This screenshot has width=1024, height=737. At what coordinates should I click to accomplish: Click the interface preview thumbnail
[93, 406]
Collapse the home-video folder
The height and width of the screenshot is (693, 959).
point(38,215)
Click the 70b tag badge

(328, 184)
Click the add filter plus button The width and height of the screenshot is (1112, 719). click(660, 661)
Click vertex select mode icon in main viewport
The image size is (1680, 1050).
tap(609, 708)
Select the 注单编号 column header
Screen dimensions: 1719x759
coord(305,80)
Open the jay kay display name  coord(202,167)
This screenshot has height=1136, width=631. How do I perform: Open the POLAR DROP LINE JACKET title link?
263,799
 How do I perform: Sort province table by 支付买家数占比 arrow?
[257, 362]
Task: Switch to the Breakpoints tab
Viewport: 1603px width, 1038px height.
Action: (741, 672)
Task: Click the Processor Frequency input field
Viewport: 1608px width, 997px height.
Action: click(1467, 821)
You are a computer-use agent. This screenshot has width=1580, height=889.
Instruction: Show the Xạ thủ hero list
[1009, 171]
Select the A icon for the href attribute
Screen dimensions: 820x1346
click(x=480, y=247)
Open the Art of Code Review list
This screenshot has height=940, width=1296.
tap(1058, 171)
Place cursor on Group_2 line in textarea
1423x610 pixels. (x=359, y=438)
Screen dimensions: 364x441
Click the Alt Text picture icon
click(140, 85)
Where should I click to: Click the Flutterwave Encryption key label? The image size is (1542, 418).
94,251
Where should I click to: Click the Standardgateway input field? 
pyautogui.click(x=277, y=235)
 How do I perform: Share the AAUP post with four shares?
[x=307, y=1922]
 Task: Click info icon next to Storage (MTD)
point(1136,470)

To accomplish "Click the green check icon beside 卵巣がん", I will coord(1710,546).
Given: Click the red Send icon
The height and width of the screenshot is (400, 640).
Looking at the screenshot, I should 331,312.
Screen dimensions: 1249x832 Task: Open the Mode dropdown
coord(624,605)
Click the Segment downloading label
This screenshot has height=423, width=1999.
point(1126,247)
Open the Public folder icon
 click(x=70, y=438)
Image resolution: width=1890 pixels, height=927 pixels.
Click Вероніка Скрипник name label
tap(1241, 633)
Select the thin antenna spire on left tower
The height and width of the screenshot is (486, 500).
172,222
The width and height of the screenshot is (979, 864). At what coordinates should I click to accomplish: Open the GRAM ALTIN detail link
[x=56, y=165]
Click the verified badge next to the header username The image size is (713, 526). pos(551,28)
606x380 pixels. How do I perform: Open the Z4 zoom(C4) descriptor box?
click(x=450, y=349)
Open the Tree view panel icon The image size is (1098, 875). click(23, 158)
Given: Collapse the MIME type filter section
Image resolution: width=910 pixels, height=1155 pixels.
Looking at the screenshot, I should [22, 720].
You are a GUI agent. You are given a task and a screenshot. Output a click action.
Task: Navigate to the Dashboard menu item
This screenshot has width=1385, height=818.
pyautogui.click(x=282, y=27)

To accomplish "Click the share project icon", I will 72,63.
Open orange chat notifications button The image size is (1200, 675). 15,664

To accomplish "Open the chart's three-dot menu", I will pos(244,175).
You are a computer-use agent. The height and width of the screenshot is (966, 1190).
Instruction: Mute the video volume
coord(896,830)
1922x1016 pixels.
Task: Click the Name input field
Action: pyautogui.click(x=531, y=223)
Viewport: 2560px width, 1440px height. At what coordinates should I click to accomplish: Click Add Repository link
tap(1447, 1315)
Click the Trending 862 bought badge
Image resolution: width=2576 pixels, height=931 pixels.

# # #

» **WHAT THIS TASK INVOLVES**: Everything in the listing must be written out again without any change.

» **YOUR SOLUTION**:
This screenshot has width=1024, height=737. At what coordinates should I click to accomplish: Click the interface preview thumbnail
[93, 406]
Collapse the home-video folder
The height and width of the screenshot is (693, 959).
point(38,215)
Click the 70b tag badge

(328, 184)
Click the add filter plus button The width and height of the screenshot is (1112, 719). click(660, 661)
Click vertex select mode icon in main viewport
The image size is (1680, 1050).
tap(609, 708)
Select the 注单编号 column header
Screen dimensions: 1719x759
coord(305,80)
Open the jay kay display name  coord(202,167)
This screenshot has height=1136, width=631. How do I perform: Open the POLAR DROP LINE JACKET title link?
263,799
 How do I perform: Sort province table by 支付买家数占比 arrow?
[257, 362]
Task: Switch to the Breakpoints tab
Viewport: 1603px width, 1038px height.
Action: (741, 672)
Task: Click the Processor Frequency input field
Viewport: 1608px width, 997px height.
Action: click(1467, 821)
You are a computer-use agent. This screenshot has width=1580, height=889.
Instruction: Show the Xạ thủ hero list
[1009, 171]
Select the A icon for the href attribute
Screen dimensions: 820x1346
click(x=480, y=247)
Open the Art of Code Review list
This screenshot has height=940, width=1296.
tap(1058, 171)
Place cursor on Group_2 line in textarea
1423x610 pixels. (x=359, y=438)
Screen dimensions: 364x441
Click the Alt Text picture icon
click(140, 85)
Where should I click to: Click the Flutterwave Encryption key label? The image size is (1542, 418).
94,251
Where should I click to: Click the Standardgateway input field? 
pyautogui.click(x=277, y=235)
 How do I perform: Share the AAUP post with four shares?
[x=307, y=1922]
 Task: Click info icon next to Storage (MTD)
point(1136,470)

To accomplish "Click the green check icon beside 卵巣がん", I will coord(1710,546).
Given: Click the red Send icon
The height and width of the screenshot is (400, 640).
Looking at the screenshot, I should 331,312.
Screen dimensions: 1249x832 Task: Open the Mode dropdown
coord(624,605)
Click the Segment downloading label
This screenshot has height=423, width=1999.
point(1126,247)
Open the Public folder icon
 click(x=70, y=438)
Image resolution: width=1890 pixels, height=927 pixels.
Click Вероніка Скрипник name label
tap(1241, 633)
Select the thin antenna spire on left tower
The height and width of the screenshot is (486, 500).
172,222
The width and height of the screenshot is (979, 864). At what coordinates should I click to accomplish: Open the GRAM ALTIN detail link
[x=56, y=165]
Click the verified badge next to the header username The image size is (713, 526). pos(551,28)
606x380 pixels. How do I perform: Open the Z4 zoom(C4) descriptor box?
click(x=450, y=349)
Open the Tree view panel icon The image size is (1098, 875). click(23, 158)
Given: Collapse the MIME type filter section
Image resolution: width=910 pixels, height=1155 pixels.
Looking at the screenshot, I should [22, 720].
You are a GUI agent. You are given a task and a screenshot. Output a click action.
Task: Navigate to the Dashboard menu item
This screenshot has width=1385, height=818.
pyautogui.click(x=282, y=27)

To accomplish "Click the share project icon", I will 72,63.
Open orange chat notifications button The image size is (1200, 675). 15,664

To accomplish "Open the chart's three-dot menu", I will pos(244,175).
You are a computer-use agent. The height and width of the screenshot is (966, 1190).
Instruction: Mute the video volume
coord(896,830)
1922x1016 pixels.
Task: Click the Name input field
Action: pyautogui.click(x=531, y=223)
Viewport: 2560px width, 1440px height. At what coordinates should I click to accomplish: Click Add Repository link
tap(1447, 1315)
Click the Trending 862 bought badge
Image resolution: width=2576 pixels, height=931 pixels.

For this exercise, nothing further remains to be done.